After more than five months of planning, the Automotive Information Sharing and Analysis Center (Auto-ISAC) Thursday released a set of automotive cybersecurity “Best Practices.”
The practices are meant to serve as guidance in the development of automotive cybersecurity in seven key areas including governance, risk assessment and management, security by design, threat detection and protection, incident response, awareness and training, and collaboration and engagement with appropriate third parties.
Auto-ISAC is also developing supplemental materials, including a reference model and practice guides, to benefit members and stake holders as well.
More than 50 automotive cybersecurity experts from around the world participated in creating the guidelines to provide insight and support to help and improve defenses against potential cyber threats.

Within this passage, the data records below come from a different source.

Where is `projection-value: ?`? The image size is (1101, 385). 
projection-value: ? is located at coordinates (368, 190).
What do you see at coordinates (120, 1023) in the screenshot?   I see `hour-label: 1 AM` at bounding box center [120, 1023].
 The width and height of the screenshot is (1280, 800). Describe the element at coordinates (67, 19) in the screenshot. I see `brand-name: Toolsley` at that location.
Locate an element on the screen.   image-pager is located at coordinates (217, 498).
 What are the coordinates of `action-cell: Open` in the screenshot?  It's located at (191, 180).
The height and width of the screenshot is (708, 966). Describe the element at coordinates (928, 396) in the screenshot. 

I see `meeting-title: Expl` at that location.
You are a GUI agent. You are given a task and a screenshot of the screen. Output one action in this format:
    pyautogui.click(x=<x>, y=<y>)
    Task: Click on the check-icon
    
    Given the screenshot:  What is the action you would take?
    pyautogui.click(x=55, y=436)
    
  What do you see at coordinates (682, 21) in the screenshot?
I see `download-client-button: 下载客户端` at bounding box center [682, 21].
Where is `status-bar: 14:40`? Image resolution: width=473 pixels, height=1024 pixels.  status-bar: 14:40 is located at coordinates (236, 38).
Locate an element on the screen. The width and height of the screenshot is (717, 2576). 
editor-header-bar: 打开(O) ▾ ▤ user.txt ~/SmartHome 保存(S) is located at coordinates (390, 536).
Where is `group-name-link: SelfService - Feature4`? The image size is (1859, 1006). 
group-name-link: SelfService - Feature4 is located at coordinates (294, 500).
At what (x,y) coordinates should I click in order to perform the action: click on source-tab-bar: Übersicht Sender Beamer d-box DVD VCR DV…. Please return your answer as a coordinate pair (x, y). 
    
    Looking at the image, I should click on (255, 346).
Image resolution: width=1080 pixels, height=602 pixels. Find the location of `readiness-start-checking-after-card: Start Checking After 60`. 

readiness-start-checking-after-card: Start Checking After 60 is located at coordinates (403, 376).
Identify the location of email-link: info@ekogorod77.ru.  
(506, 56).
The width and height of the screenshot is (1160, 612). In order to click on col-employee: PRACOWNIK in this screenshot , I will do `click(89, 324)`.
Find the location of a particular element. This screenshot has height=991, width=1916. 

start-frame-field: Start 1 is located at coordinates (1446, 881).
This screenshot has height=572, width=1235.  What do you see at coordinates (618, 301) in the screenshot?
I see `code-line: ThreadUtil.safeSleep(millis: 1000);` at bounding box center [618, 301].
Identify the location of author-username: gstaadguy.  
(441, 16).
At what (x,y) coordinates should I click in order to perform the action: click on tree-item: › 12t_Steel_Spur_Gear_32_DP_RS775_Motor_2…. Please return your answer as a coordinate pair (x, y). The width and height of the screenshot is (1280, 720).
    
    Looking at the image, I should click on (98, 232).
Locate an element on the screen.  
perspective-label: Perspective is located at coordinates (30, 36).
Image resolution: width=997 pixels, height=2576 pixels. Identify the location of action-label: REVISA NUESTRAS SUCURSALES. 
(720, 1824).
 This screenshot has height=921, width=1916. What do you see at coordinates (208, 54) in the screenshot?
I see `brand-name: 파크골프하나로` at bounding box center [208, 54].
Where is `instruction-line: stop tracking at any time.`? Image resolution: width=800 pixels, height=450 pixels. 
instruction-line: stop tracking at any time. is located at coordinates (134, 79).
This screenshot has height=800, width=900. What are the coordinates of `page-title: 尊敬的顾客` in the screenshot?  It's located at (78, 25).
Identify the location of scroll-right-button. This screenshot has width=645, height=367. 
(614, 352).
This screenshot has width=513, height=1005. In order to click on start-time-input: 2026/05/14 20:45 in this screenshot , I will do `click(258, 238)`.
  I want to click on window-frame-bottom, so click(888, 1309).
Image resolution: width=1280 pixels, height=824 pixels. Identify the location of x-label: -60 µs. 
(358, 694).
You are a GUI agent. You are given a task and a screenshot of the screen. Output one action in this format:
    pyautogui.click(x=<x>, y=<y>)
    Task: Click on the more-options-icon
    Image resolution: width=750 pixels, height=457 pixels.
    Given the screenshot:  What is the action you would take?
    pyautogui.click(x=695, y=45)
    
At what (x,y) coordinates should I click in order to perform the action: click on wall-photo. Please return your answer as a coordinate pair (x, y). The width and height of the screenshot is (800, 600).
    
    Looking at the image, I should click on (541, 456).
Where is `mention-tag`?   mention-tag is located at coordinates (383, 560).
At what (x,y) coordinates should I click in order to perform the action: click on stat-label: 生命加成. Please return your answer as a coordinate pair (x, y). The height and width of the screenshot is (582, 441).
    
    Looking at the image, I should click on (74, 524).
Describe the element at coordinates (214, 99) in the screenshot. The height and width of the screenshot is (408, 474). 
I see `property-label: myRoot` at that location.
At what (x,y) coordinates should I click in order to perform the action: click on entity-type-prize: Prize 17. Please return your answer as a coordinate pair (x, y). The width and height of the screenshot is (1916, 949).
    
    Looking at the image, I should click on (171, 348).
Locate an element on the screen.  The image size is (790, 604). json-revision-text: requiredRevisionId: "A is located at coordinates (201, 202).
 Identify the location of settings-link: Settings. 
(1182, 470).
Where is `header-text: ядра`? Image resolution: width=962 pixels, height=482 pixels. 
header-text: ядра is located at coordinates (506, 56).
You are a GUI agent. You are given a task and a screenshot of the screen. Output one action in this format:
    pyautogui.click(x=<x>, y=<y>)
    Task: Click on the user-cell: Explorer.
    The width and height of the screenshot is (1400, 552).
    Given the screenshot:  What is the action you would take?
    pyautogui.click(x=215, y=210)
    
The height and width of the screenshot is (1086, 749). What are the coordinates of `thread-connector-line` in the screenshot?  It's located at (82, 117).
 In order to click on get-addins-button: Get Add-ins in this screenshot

"Automakers are committed to being proactive and will not wait for cyber threats to materialize into safety risks," Auto-ISAC Chairman Tom Stricker of Toyota said in the July 21 press release.
Tripwire Security Research and Software Development Engineer Lane Thames applauded the initiative but said the implementation of the practices may be slow and tricky at first.
“Adding cyber features to automobiles will make them even more complex, and security issues, if not addressed early on, could have a significant negative impact on automotive security,” Thames told SCMagazine.com via emailed comments. “On the flip side, cyber technology in automobiles can make our lives much more convenient while also increasing automotive safety.”
He went on to say the vast majority of engineers, scientists and technology personnel involved in the design process lack the background knowledge needed to implement more secure cyber technologies for these systems.
Other cybersecurity professionals felt the Best Practices alone will have little affect on the overall security without any incentive to actually secure vehicles.
Rubicon Labs Vice President Rod Schultz told SCMagazine.com via emailed comments that the automotive industry has known about the lack of security in its vehicles for more than 10 years and is just now starting to take action.
“You are finally seeing the first efforts to address this due to widespread public knowledge (Black Hat 2015 and other press worthy events) and the desire of each automotive OEM to not be viewed as the weakest in the group,” Schultz said.
"Bind these best practices to a massive carrot or a very painful stick and you will begin to see much more progress in automotive security."